Admittedly, modern notation is far less cumbersome. Still, that is not a problem of principle, but of notation.
You are unbelievable. I, again, repeat: What makes them (let's speak plain english) "correct thinking"? You haven't answered that, you simply said they are not accidentally so, but essentially so. No argument is given, you're just saying they are. Great argument.
"Foundational reflection" will necessarily presuppose other principles. In the case of logic, all you'll end up doing is presupposing what constitutes "correct thinking", if it's even defined at all or explained what makes it so. And what do you know, you've done exactly that. There's no reason to think the rules you presuppose in entering such reflection are inherently correct.
The problem is such an examination will require reasoning. And correct reasoning (or form of thought, correct thinking, whatever) already presupposes a set of correct logical rules you are abiding by. You don't get around this by recourse to "reality" (an already contentious concept; people consider many different things part of reality).
That. Was. Literally. My. Point. You claimed the principle of explosion is valid. My response was that it's not valid *in Aristotelian logic*, and I gave an explosive argument in Aristotelian terms but which is not valid because contradictions do not imply anything in traditional logic.
Interesting how you missed the words "standard logic". I didn't say Frege created the principle of explosion, I said it was not what you might call logical orthodoxy until Frege made it part of Classical Logic. The works of medieval logicians cannot in any way be said to have been the standard logic, ever. By Kant's time they had been lost to history and not even remembered.
"Two case" as in two cases of observation, not two cases of different objects. Schrodinger goes to pains to make clear that the object is not self-identical despite the reasonable assumption of there being a causal connection between what one observes.
Identity entails that objects are individuated. If some object (or set of objects) lacks individuation conditions, then they are not self-identical.

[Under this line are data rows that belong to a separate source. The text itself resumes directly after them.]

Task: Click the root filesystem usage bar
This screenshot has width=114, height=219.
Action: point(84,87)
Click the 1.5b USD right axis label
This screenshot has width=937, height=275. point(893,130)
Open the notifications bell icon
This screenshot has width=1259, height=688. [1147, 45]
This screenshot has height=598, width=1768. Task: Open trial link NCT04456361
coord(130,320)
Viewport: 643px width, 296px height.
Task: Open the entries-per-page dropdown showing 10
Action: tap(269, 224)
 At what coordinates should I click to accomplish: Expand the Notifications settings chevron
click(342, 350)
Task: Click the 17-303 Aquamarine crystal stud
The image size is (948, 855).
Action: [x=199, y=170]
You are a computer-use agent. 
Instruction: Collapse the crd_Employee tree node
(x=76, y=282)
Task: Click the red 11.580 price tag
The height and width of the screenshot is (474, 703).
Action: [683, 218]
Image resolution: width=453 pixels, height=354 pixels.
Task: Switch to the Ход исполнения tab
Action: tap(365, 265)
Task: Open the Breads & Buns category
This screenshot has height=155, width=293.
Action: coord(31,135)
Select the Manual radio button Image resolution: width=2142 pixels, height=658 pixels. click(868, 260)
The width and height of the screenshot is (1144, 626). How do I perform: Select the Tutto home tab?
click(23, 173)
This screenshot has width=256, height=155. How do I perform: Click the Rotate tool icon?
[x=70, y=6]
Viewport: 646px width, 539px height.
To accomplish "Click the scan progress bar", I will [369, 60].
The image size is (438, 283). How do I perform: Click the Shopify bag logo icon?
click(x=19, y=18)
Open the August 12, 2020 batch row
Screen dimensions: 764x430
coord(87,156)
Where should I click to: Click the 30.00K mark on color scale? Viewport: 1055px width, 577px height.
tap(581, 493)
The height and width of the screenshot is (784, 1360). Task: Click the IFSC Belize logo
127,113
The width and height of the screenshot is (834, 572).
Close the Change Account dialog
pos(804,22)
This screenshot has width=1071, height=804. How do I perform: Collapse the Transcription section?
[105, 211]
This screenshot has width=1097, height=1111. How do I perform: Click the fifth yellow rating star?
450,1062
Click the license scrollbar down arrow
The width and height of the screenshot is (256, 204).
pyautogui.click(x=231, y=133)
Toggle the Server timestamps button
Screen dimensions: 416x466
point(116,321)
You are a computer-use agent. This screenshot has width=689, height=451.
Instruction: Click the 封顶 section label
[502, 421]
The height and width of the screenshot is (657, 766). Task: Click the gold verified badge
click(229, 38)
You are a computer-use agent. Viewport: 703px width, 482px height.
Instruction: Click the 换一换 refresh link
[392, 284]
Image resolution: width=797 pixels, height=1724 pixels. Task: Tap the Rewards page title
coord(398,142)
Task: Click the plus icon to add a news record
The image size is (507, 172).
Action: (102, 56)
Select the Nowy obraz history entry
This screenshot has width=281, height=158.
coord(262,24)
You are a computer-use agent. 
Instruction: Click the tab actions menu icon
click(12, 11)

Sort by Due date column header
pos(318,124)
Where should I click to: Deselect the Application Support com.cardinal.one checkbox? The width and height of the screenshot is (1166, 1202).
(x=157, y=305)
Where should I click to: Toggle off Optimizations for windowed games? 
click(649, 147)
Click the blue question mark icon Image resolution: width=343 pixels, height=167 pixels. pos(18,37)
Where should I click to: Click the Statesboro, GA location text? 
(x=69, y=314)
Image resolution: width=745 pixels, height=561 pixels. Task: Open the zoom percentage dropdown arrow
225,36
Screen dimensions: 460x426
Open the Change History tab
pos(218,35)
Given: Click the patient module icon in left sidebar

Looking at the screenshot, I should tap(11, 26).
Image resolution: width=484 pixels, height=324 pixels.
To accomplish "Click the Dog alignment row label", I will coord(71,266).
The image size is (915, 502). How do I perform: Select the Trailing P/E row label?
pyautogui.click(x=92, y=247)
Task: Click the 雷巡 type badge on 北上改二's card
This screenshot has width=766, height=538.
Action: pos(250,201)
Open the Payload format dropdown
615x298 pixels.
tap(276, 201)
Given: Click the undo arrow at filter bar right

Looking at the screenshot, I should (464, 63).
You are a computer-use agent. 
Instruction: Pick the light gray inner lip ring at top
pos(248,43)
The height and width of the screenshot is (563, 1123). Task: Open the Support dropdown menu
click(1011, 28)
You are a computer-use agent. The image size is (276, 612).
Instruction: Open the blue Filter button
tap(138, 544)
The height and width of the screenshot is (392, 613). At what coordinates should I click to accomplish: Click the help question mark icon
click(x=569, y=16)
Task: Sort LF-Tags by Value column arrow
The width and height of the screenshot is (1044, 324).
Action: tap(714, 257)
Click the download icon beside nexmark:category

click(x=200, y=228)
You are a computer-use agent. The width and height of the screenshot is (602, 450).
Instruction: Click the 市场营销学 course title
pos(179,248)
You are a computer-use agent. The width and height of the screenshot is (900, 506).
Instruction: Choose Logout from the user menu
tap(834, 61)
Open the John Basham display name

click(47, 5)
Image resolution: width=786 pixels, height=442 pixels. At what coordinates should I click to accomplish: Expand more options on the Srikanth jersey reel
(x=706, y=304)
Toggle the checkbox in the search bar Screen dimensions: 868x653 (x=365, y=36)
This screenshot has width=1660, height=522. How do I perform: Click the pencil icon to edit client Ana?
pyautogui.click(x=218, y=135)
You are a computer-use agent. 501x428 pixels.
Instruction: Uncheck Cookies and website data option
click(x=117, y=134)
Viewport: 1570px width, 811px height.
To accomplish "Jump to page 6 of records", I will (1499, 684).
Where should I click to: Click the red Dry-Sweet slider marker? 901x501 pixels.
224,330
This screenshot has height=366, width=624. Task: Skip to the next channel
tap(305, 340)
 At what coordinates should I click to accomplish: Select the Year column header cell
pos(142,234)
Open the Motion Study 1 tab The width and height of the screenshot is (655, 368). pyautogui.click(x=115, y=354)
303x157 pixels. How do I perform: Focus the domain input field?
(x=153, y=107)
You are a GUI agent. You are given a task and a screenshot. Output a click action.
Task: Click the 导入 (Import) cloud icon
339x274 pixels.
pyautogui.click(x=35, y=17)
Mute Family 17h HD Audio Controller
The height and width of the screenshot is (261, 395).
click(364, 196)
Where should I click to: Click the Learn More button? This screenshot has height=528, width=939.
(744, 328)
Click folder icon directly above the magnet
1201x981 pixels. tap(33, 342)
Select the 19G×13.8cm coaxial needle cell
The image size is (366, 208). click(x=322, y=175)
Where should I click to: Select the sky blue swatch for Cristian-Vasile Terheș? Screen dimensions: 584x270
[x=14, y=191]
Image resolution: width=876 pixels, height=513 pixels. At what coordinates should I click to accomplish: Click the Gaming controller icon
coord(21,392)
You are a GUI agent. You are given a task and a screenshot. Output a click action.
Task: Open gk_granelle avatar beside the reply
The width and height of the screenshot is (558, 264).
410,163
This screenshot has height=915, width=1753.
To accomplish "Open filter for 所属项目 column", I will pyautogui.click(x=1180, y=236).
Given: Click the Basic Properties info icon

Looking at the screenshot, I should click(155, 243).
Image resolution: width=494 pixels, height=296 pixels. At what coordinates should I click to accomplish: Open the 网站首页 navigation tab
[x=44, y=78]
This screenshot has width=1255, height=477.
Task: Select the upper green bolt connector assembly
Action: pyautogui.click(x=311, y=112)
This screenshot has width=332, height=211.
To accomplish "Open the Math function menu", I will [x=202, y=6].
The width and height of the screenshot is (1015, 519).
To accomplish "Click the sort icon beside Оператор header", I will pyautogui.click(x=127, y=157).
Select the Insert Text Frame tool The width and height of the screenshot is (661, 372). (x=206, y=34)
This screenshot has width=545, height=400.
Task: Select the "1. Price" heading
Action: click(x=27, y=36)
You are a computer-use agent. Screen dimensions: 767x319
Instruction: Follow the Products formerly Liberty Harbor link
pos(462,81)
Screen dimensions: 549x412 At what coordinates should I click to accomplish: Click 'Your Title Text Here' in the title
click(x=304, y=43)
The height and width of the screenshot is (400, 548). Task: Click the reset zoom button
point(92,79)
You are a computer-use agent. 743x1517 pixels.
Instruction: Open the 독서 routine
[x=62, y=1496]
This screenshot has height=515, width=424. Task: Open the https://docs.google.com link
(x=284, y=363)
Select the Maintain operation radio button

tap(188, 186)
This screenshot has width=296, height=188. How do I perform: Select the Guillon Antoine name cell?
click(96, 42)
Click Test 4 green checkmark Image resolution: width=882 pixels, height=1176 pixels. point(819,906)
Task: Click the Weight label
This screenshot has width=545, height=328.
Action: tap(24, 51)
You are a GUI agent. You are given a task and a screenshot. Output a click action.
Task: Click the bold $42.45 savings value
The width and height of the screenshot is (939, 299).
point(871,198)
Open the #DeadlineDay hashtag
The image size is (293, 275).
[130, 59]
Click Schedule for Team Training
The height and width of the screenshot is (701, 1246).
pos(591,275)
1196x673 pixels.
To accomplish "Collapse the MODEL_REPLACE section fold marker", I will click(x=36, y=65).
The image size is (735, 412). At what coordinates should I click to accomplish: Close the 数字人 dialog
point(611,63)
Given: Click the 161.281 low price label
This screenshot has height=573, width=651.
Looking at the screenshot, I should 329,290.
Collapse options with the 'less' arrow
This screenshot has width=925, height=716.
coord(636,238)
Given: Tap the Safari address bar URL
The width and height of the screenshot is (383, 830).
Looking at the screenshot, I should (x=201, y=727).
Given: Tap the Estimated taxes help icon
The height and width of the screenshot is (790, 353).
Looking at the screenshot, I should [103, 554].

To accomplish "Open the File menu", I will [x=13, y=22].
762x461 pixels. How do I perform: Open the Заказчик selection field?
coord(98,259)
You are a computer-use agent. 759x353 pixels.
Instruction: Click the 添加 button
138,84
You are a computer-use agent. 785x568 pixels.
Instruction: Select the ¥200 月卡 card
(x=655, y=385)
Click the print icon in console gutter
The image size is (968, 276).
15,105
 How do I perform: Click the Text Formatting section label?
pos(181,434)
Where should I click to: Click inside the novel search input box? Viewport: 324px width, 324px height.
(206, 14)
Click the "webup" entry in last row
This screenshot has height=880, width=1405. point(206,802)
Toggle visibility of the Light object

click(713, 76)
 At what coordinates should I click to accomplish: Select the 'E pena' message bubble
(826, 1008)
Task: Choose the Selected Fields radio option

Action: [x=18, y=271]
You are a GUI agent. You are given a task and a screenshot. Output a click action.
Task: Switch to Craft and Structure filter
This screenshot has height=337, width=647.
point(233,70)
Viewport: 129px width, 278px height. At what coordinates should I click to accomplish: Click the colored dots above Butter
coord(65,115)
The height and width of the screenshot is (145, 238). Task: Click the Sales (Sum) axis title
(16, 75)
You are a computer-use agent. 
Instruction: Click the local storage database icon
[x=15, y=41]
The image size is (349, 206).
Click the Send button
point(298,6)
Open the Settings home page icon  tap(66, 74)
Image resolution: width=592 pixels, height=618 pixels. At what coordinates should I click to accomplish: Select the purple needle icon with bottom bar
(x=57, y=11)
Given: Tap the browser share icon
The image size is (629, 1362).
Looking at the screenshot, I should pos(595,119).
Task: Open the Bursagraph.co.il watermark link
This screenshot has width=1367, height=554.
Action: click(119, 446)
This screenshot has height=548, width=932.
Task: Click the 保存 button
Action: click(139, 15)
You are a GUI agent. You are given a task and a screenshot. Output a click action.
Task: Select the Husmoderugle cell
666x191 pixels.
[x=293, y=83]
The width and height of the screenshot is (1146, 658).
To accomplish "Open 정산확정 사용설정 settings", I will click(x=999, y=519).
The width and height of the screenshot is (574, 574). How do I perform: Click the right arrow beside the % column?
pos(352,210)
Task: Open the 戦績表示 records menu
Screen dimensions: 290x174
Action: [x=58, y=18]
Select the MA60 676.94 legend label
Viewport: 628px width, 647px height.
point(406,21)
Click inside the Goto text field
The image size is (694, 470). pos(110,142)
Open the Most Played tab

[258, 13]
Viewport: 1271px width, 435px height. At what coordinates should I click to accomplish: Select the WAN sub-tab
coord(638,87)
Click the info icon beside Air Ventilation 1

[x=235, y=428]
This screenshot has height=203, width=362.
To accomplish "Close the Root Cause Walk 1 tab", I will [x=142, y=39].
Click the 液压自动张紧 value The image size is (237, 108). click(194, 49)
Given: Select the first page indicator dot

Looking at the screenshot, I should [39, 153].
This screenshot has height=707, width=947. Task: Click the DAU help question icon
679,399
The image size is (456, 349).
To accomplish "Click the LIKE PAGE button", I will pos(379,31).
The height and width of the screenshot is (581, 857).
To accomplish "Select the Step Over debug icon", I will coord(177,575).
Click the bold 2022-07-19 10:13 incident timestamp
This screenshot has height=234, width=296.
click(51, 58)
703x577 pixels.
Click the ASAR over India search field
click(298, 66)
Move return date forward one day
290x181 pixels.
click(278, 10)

I did not say the rule was different, I said the rules were different. I went on to say that, according to Aristotle (as per your quote), Excluded Middle does not apply to future contingents. Note that which you did not address: In the case of future contingents, we can still reason about them. Aristotle does not say Non-contradiction no longer applies, nor does he say that Identity fails to apply. But that Excluded Middle no longer does. That's why the received view is that Aristotle is suggesting a different logic for such instances, one where Excluded Middle is not a tautology. The primacy of ontology just makes this clear: Future contingents require dropping Excluded Middle to reason about them, but we keep the other rules to think correctly about them. So correct thinking, even on your view, is not captured by one set of rules or a single set of ways of thinking.
You earlier referred to them as an "incoherent concept". Anyway, I don't really get this. It's a common view that liar-type sentences are not well-formed, not that truth-values are not well-formed.
Statements that people make are real. Statements made about other statements are common, e.g. "You're lying" or "Your words are untrue". But in this case, I've no idea how you came to that conclusion. If Jones only says Nixon is mostly lying about Watergate, and Nixon says everything Jones says about Watergate is true, then the issue is these cannot be jointly true and yet they *entail* each other. If your issue is just that it's about a locution (which in turn is about Watergate) then that's easily remedied:
1) Jones: Most of what Nixon says about Watergate is false.
2) Nixon: Everything Jones says about Watergate-related issues is true.
The paradox is the same (what Jones says about Nixon watergate claims counts as "Watergate-related", surely).
You went beyond that, you said your understanding was sufficient to claim (as you did) that the principles are true essentially, rather than accidentally. My point is your experience doesn't generate anywhere near the justification for that. Experience is fine for generation provisional assumptions that go into your logic, but that's not what you've argued for. You think there is one correct way of thinking and that traditional logic corresponds to that thinking (correct me if I'm mistaken).
With the lack of conditionals in traditional logic I'm not even sure this is consistent with the logic being proposed. I mean, there's even a bit in Prior Analytics where Aristotle considers a conditional but deems it not a syllogism despite the conclusion following necessarily. But I'm not even sure how your example works. An imagined world is by definition non-existent so how are you reasoning correctly about it? After all, the principles which apply to existing things is not supposed to apply to that which has no being.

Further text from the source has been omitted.